_To do:_
1. In the homework description below, set down word for word the passage that begins at "This homework is" and stops after "1 (5 points)".
2. According to the homework description below, when is the assignment due?
3. Summarize the homework description below in two sentences.
# start of Passage provided
# Homework 1 - Streaming (10 pts)

### DUE: 06/26/2018 before class at 2:00pm

This homework is for practicing Python’s *generators* and the design of *streaming* algorithms in general. We’re going to use the **taxi_events.csv** and **taxi_trips.csv** data sets. Both of them are available on NYU Classes under *Data Sets* section. You are required to turn in this notebook with all the parts filled in place of <###>. Your notebook must be named BDM\_HW1\_Streaming_NetID.ipynb.

## Task 1 (5 points)
# end of Passage provided
# start of Record list
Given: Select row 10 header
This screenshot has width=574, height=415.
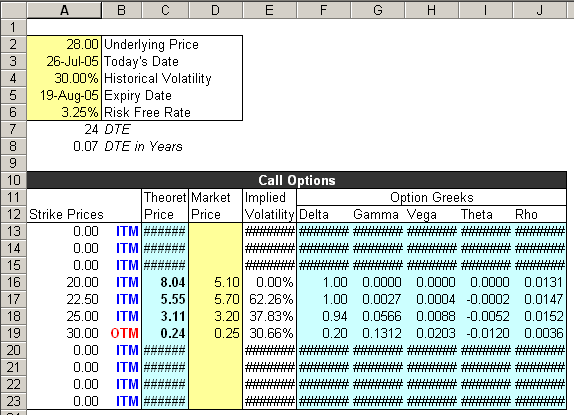Looking at the screenshot, I should tap(13, 180).
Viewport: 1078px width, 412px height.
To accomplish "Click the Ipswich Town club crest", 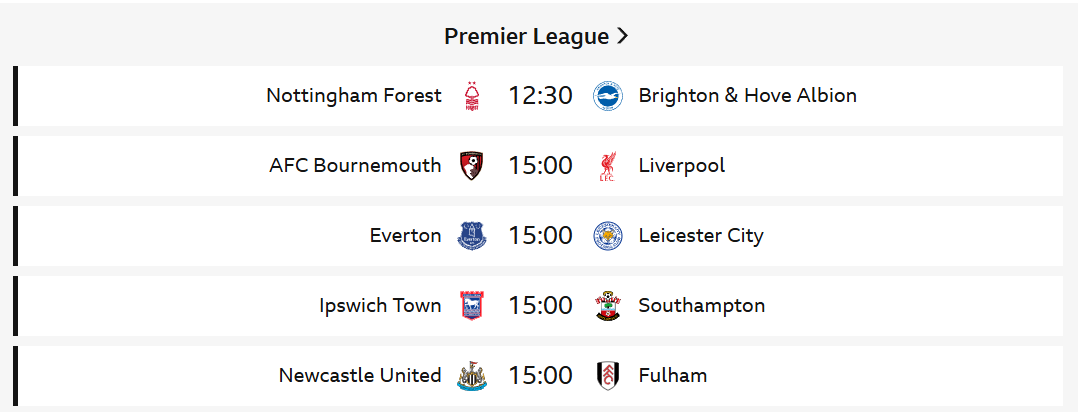I will tap(472, 306).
# end of Record list
_Answer list:_
1.
This homework is for practicing Python’s *generators* and the design of *streaming* algorithms in general. We’re going to use the **taxi_events.csv** and **taxi_trips.csv** data sets. Both of them are available on NYU Classes under *Data Sets* section. You are required to turn in this notebook with all the parts filled in place of <###>. Your notebook must be named BDM\_HW1\_Streaming_NetID.ipynb.

## Task 1 (5 points)

2. 06/26/2018, before class at 2:00pm.

3. This 10-point homework practices Python generators and the design of streaming algorithms, using the taxi_events.csv and taxi_trips.csv data sets found on NYU Classes under Data Sets. It is due 06/26/2018 before class at 2:00pm, and the notebook must be turned in with every <###> part filled in and under the required file name.